Emergency ‘will continue to fuel disease outbreaks, threaten food and water security’, officials say

Louise Hall
Wednesday 14 April 2021 15:11 BST
Extinction Rebellion smash windows of Barclays Bank HQ

American intelligence agencies have warned that the United States and its allies will face “a diverse array of threats” in 2021 including “degradation” at home and abroad due to the climate crisis.

In an annual threat assessment, US spy chiefs said that the climate emergency “will continue to fuel disease outbreaks, threaten food and water security, and exacerbate political instability and humanitarian crises”.

The evaluation comes in an unclassified assessment prepared by the Office of the Director of National Intelligence (ODNI) for congressional hearings this week and released on Tuesday, Bloomberg reports.

In the assessment, the agency says that “scientists warn that warming air, land, and sea temperatures create more frequent and variable extreme weather events, including heatwaves, droughts, and floods”.

They note that these events could “directly threaten the United States and US interests” but note that “adaptation measures could help manage the impact of these threats”.

···

• **PROMPT**
Carry on the news report about the US intelligence assessment of climate threats, starting right after its final sentence. The lines that come next play no part in this exercise.

···

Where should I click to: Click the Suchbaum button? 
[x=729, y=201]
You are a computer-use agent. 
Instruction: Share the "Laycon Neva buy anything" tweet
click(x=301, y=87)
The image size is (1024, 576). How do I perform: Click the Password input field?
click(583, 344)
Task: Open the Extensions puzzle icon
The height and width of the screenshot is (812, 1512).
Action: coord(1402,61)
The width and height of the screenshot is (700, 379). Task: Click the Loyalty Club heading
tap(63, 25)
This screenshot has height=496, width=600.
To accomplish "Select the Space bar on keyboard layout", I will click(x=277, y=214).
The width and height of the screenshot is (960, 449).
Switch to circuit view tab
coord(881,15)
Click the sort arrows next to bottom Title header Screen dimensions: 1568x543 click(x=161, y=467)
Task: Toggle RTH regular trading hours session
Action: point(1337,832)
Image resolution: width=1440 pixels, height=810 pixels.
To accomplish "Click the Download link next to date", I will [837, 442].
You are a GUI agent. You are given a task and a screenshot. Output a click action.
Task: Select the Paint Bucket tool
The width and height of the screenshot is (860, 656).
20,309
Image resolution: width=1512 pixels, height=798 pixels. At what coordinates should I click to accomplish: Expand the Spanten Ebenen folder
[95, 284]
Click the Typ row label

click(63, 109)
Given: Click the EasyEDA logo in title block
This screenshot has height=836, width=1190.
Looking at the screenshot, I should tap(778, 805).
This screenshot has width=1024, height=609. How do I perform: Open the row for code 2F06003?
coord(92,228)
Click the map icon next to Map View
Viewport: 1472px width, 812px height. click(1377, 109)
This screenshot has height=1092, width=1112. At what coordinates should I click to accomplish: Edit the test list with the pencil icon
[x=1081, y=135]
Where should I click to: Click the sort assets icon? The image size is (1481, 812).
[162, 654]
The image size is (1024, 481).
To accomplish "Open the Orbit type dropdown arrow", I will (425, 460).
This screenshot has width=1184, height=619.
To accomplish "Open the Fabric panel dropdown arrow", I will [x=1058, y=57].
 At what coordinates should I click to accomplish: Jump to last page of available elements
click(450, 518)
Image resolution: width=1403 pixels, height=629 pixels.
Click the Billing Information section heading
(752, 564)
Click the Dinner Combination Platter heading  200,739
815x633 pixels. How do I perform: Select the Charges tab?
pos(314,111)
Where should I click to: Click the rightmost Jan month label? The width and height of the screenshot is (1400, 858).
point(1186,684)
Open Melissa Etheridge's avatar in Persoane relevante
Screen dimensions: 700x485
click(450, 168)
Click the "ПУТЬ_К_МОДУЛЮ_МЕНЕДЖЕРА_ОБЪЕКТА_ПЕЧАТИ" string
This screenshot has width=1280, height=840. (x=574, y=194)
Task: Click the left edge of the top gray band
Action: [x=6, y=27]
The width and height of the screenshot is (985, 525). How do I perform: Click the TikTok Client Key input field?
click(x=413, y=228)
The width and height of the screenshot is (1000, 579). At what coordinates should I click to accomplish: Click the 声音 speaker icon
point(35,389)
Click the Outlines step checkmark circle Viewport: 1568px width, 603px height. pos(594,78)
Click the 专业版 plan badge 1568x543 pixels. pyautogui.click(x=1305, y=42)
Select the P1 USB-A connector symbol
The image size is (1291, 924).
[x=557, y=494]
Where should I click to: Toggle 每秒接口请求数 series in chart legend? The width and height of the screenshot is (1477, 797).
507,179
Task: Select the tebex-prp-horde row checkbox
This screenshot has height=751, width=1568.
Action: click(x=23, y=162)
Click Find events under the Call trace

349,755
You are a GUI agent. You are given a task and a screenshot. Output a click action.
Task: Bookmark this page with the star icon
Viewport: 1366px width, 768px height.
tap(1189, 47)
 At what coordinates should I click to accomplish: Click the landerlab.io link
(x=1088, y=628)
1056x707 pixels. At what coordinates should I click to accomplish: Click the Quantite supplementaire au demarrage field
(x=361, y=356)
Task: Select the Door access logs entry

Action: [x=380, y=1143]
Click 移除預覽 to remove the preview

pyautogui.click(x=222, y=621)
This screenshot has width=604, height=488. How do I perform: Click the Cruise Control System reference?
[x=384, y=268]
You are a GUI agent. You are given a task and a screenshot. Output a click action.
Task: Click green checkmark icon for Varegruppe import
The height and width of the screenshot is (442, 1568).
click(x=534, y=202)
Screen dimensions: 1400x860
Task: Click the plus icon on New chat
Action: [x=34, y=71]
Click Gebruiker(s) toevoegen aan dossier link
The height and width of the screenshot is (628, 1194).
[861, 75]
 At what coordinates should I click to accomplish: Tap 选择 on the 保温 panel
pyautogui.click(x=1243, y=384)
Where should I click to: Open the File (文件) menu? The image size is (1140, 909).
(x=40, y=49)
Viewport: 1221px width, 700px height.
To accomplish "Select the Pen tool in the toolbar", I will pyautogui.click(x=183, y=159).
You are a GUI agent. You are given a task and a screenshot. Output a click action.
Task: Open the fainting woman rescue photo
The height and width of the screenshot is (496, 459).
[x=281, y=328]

···

• **REPLY TO THE TASK**
“The degradation and depletion of soil, water, and biodiversity resources almost certainly will threaten infrastructure, health, water, food, and security,” the report says.

The ODNI predicts that this will have a significant impact “in many developing countries that lack the capacity to adapt quickly to change, and increase the potential for conflict over competition for scarce natural resources”.

In regards to the pandemic, the document predicts that Covid-19 “will continue to strain governments and societies, fuelling humanitarian and economic crises, political unrest, and geopolitical competition”.

On foreign relations, officials warn of aggression by Russia, China and Iran shadowed by the coronavirus pandemic as they seek advantage through such avenues as ‘vaccine diplomacy’.

The 27-page declassified version of the assessment comes in advance of Senate and House hearings on Wednesday and Thursday.